Preston Dunlap, Air Force Chief Architect, briefs DoD senior leaders on how the ABMS works during the first ABMS live demonstration at Eglin Air Force Base, Fla., Dec. 18, 2019.

But, back to the new name for ABMS. Roper also rejected the name “ringONE” — based on the ABMS program’s use of the ONE suffix to connote its family of applications — suggested by colleague Valerie Insinna. (The ONE, itself, is a Star Wars reference, Roper noted, as in ‘one with the Force.’)

“RingONE? Is that that’s what you’re suggesting Valerie, like the ‘one ring to rule them all?’ That’s kind of not what we want,” Roper said laughingly. “I’m a huge ‘Lord of the Rings’ fan, but I have been asked that question jokingly in the Pentagon, and we don’t have one system even within ABMS.”

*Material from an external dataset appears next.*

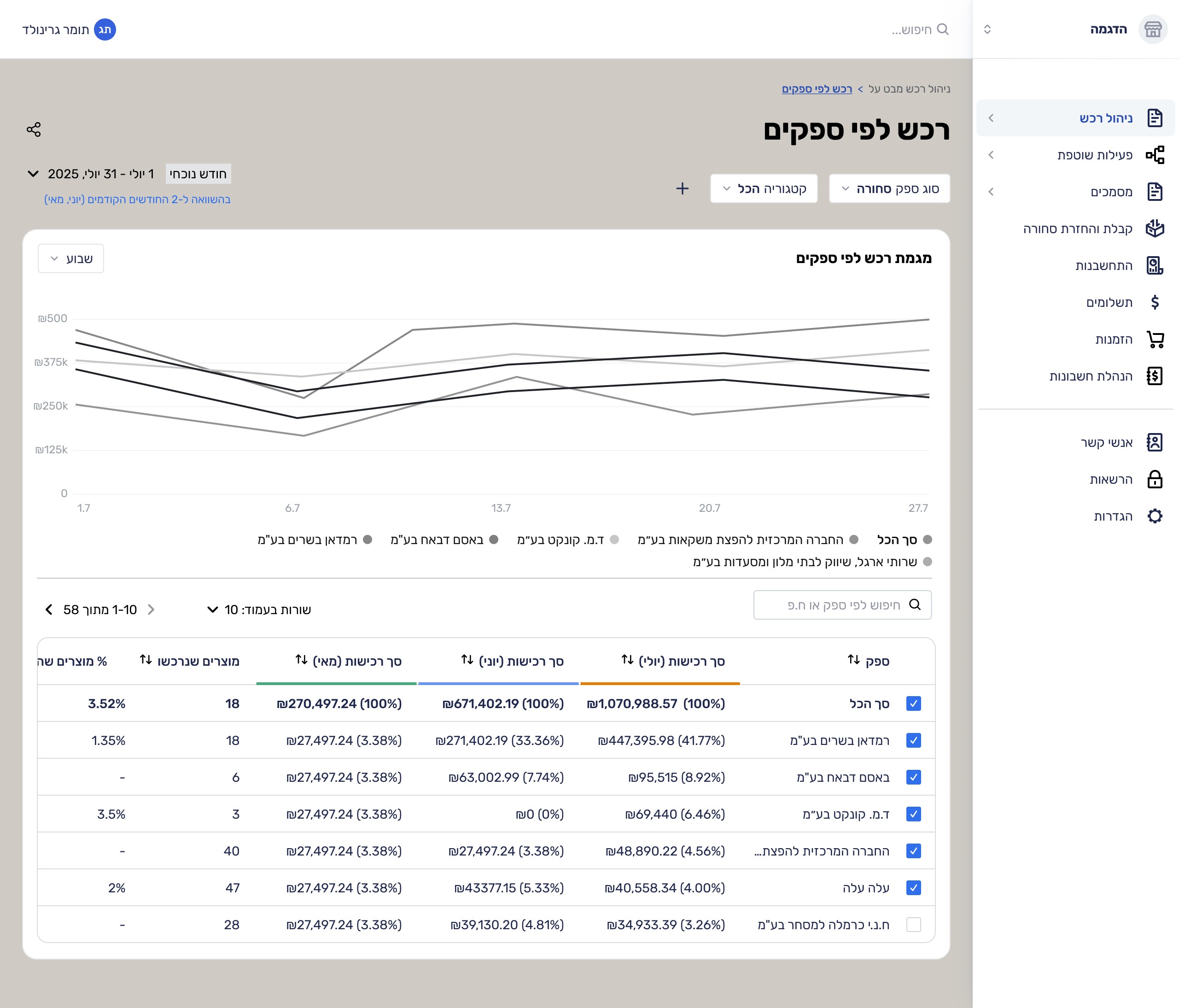Open the שבוע chart interval dropdown
Screen dimensions: 1179x1008
point(71,259)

Roper explained that during yesterday’s demo “there were five different AI related tools” used, all in competition with each other, and that this model is being used for all the various ONE applications envisioned under ABMS.

“That’s actually our future. There’s not going to be one thing in every tech stack, no. We love competition, but everything in the tech stack will work together seamlessly,” he explained.

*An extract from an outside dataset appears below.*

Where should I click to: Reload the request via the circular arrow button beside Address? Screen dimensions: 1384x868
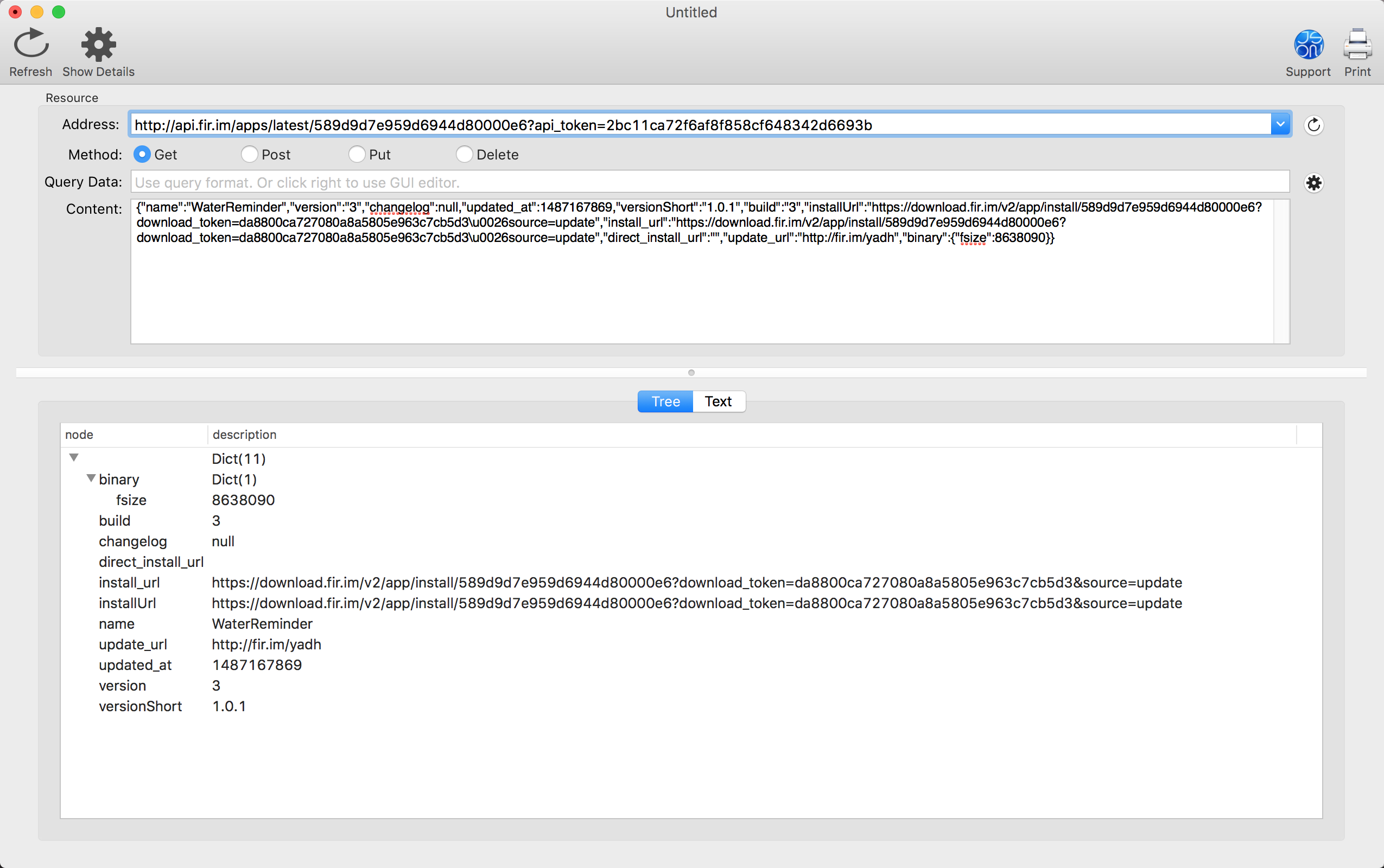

In addition, he said, the “one ring” concept plays into fears already simmering in the other services, especially the Army, as Sydney has reported. The worry is that the Air Force is maneuvering to have ABMS replace the C2 networks they use — giving it control of the entire Joint All-Domain Command and Control (JADC2) network now being fleshed out to run future all-domain, global conflicts against Russia and China.

This could not be further from the truth, Roper said. Instead, he sees ABMS as one part of the future military Internet of Things.

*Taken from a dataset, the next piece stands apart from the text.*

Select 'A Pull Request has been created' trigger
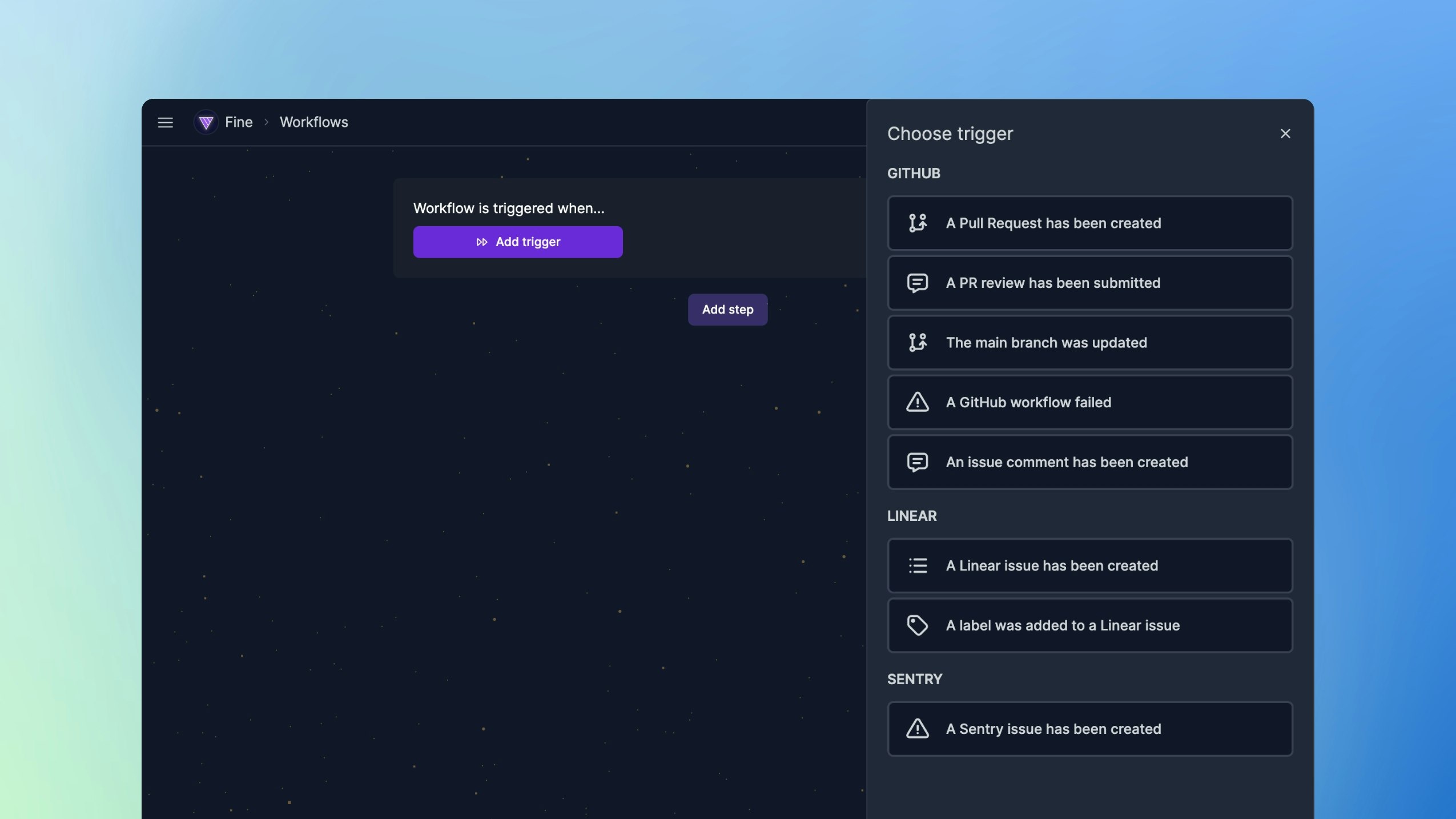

“ABMS will not be the only part of the Internet. There will be IBCS for the Army and CEC for the Navy, and anything that’s generating data and moving it. There’s no need to change it or redo it. We simply need to know how to speak those languages. How do I speak IBCS? How do I speak CEC? How do I speak Aegis? … And if we get it right, all these systems really will converge into one militarized Internet of Things.”

IBCS is an awkward nested acronym for Integrated Air & Missile Defense (IAMD) Battle Command System. The network is intended to share data and commands seamlessly among a wide range of historically incompatible systems across the Army and, potentially, the other services.

CEC is the Navy’s Cooperative Engagement Capability, a command and control network to share targeting data among Navy ships, its Aegis missile defense system, and aircraft such as the E-2 Hawkeye. The Navy also uses a newer system, called Naval Integrated Fire Control – Counter-Air (NIFC-CA) network.

Indeed, Roper said in musing upon a new name for ABMS, “I’ve always loved the Army’s term ‘convergence.’ I think it’s the right idea that the Army is teeing up. That’s why we use the name ‘ONE’ at the end of a tech stack, because we want our tech stack, and all the systems connected with it, to work as one system of systems. … They should all converge to work like one integrated system.”

And while not appropriate for ABMS, Roper mused that perhaps the name ‘ringONE’ could be used in future for the ABMS tech stack, although he jokingly wondered about the implications. “Would that make me the Dark Lord, for forging the One Ring?” he asked. “I don’t know if I can go there.”

But even though Roper himself has yet to decide on what ABMS should be called in the future, he said he “would not be surprised if our chief, and secretary, eventually decide to do a name change.”